Il ne faut pas y voir le seul produit de la crise géorgienne. Potentiellement, cette tendance d’un arrangement avec la Russie existait avant la crise, sous forme d’une dynamique potentielle qui était contrainte et bridée par les conditions générales, notamment la dialectique radicale imposée par l’élargissement et la façon dont cet élargissement était de plus en plus lié à la politique américaniste maximaliste, au travers de l’OTAN. Si l’on veut, lorsqu’il s’est concrétisé au sein de l’UE, en 2004, l’élargissement de l’UE était plus de nature otanienne et américaniste qu’influencé par la tendance européenne qu’aurait représentée l’UE. Cette situation a été vigoureusement secouée par la crise géorgienne. La position de la Pologne (maximalisme anti-russe puis recherche d’une entente depuis le sommet) montre que la récente surenchère maximaliste de la tendance a ses limites et peut procurer des effets contraires d’autant plus significatifs.

• • •

▸ CONSIGNES:
A. D'après le texte source, en quelle année l'élargissement de l'UE s'est-il concrétisé ?
B. Résumez le texte source en deux phrases.
Les données qui suivent n'ont aucun lien avec le texte source.

▸ DONNÉES FOURNIES:
• • •

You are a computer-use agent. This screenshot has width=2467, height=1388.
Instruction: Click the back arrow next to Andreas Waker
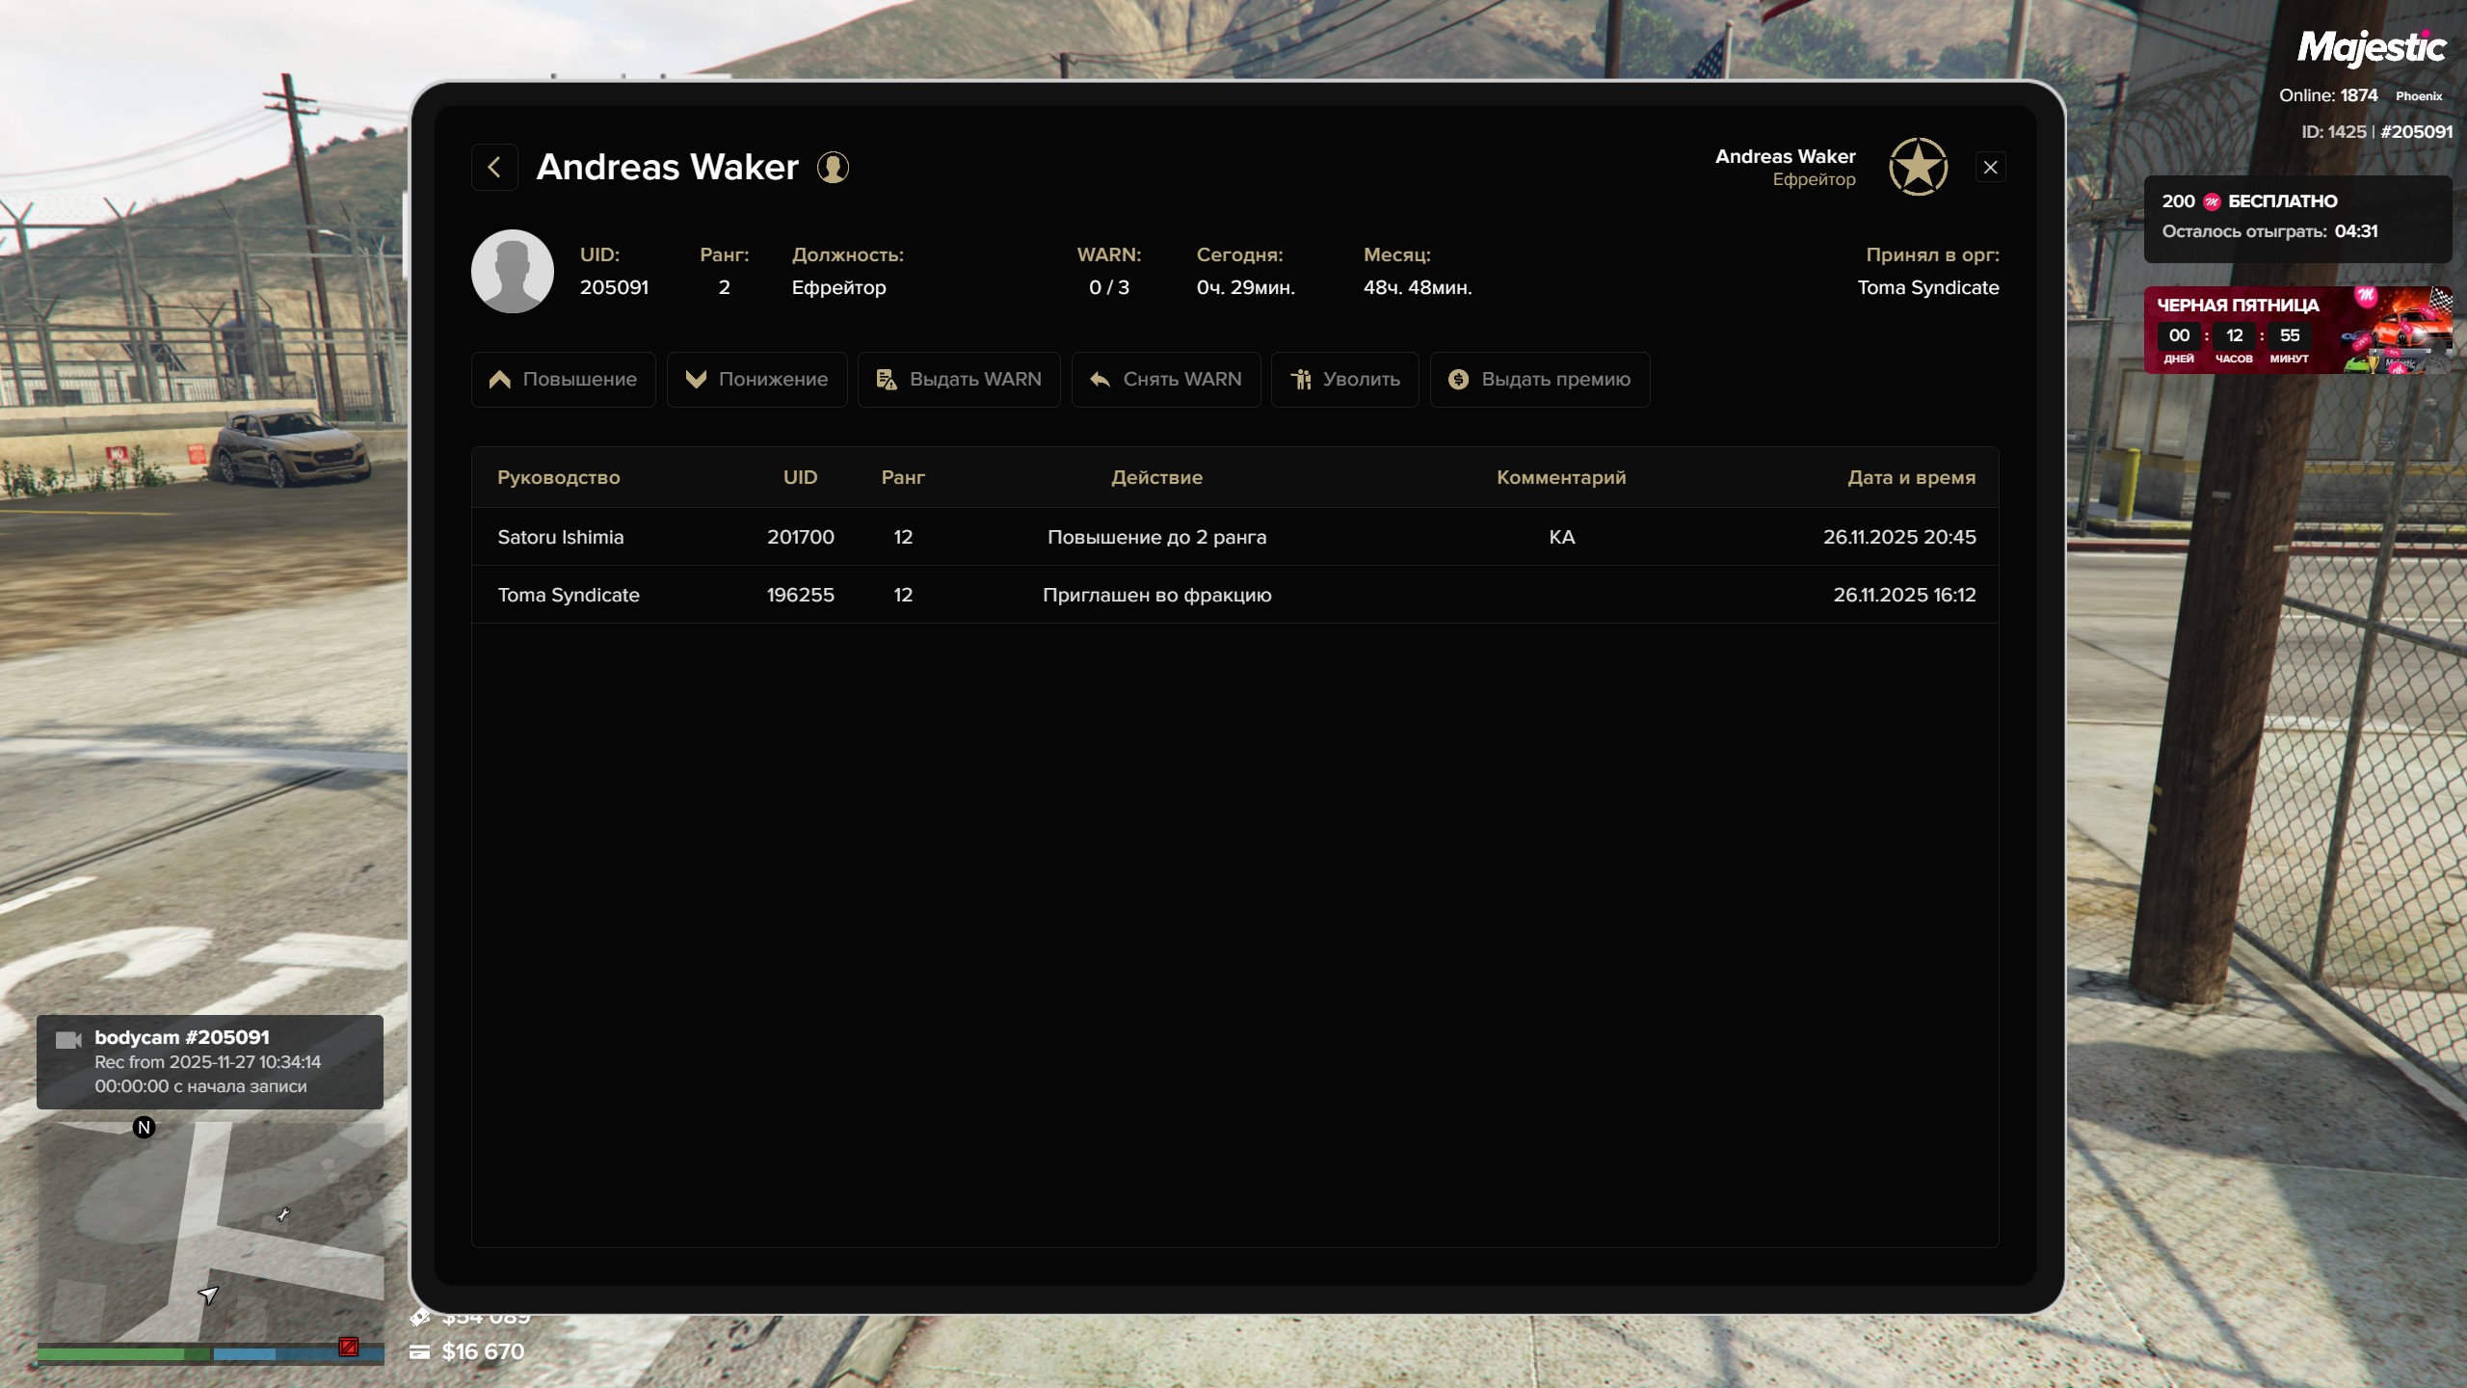pyautogui.click(x=494, y=168)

• • •

▸ RÉPONSES PAR CONSIGNE:
A. En 2004.

B. La tendance à un arrangement avec la Russie existait déjà avant la crise géorgienne, mais elle était bridée par l'élargissement, de plus en plus lié à la politique américaniste maximaliste au travers de l'OTAN. La crise géorgienne a vigoureusement secoué cette situation, et la position de la Pologne, passée du maximalisme anti-russe à la recherche d'une entente, montre les limites de la récente surenchère maximaliste.